TL;DR
Vertical track is the pair of channel rails bolted to the jambs on each side of a garage door opening that guide the rollers from floor level up to the curved transition into the horizontal track. The sections install with a deliberate slight backward lean so the door presses against the weatherstop only as it reaches full close, sliding freely the rest of the way.
What it means
Vertical track is the pair of channel rails bolted to the jambs on each side of a garage door opening that guide the rollers from floor level up to the curved transition into the horizontal track. The sections install with a deliberate slight backward lean so the door presses against the weatherstop only as it reaches full close, sliding freely the rest of the way. Bent rail from a car bump is its common failure, and prying it straight with the spring system under load, rather than relieving tension first, is a serious injury risk.

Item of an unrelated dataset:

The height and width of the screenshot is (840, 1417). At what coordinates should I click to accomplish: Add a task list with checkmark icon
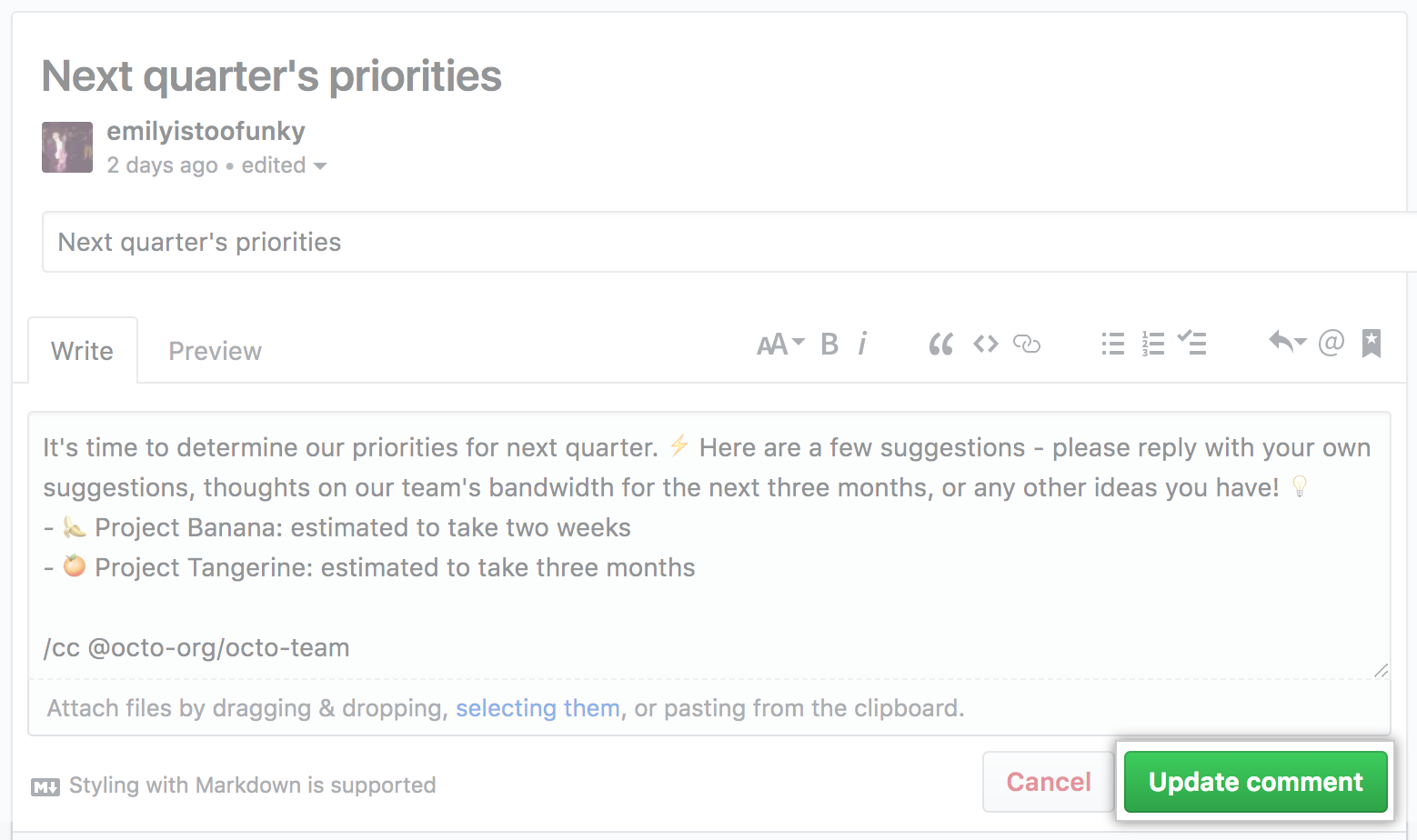pyautogui.click(x=1191, y=344)
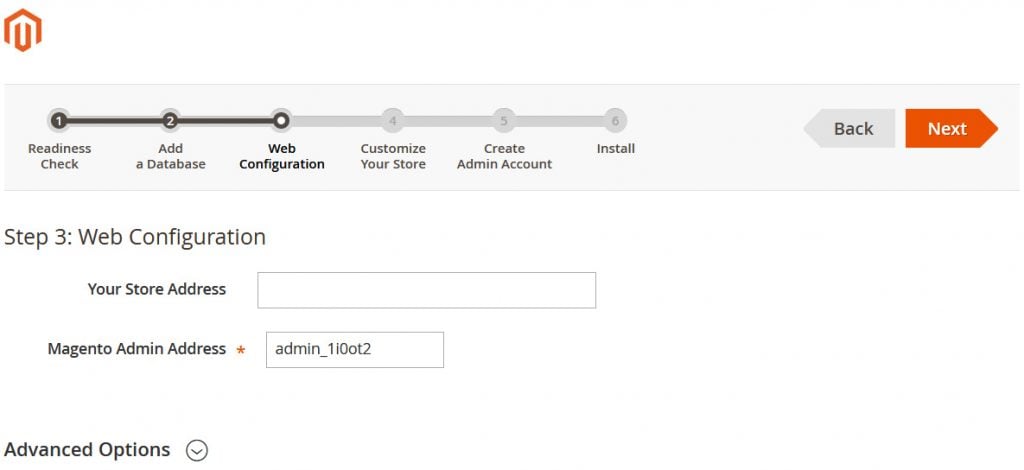Click the Magento logo
The image size is (1024, 470).
(x=23, y=30)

Where it sits in the glossary
Vertical track is part of the Trade jargon group inside the ProFix Directory glossary. Browse every term in this category from the glossary index.
Why Ohio homeowners should know it
This is a term Ohio homeowners encounter when reading contractor quotes, hiring paperwork, or inspection reports. Understanding it well enough to ask one good follow-up question is usually all the protection a homeowner needs.
ProFix Directory keeps definitions short on the index page and saves the longer context — Ohio-specific rules, where the term comes from, and which ProFix tools touch it — for these per-term pages so the term is easy to cite and easy to share.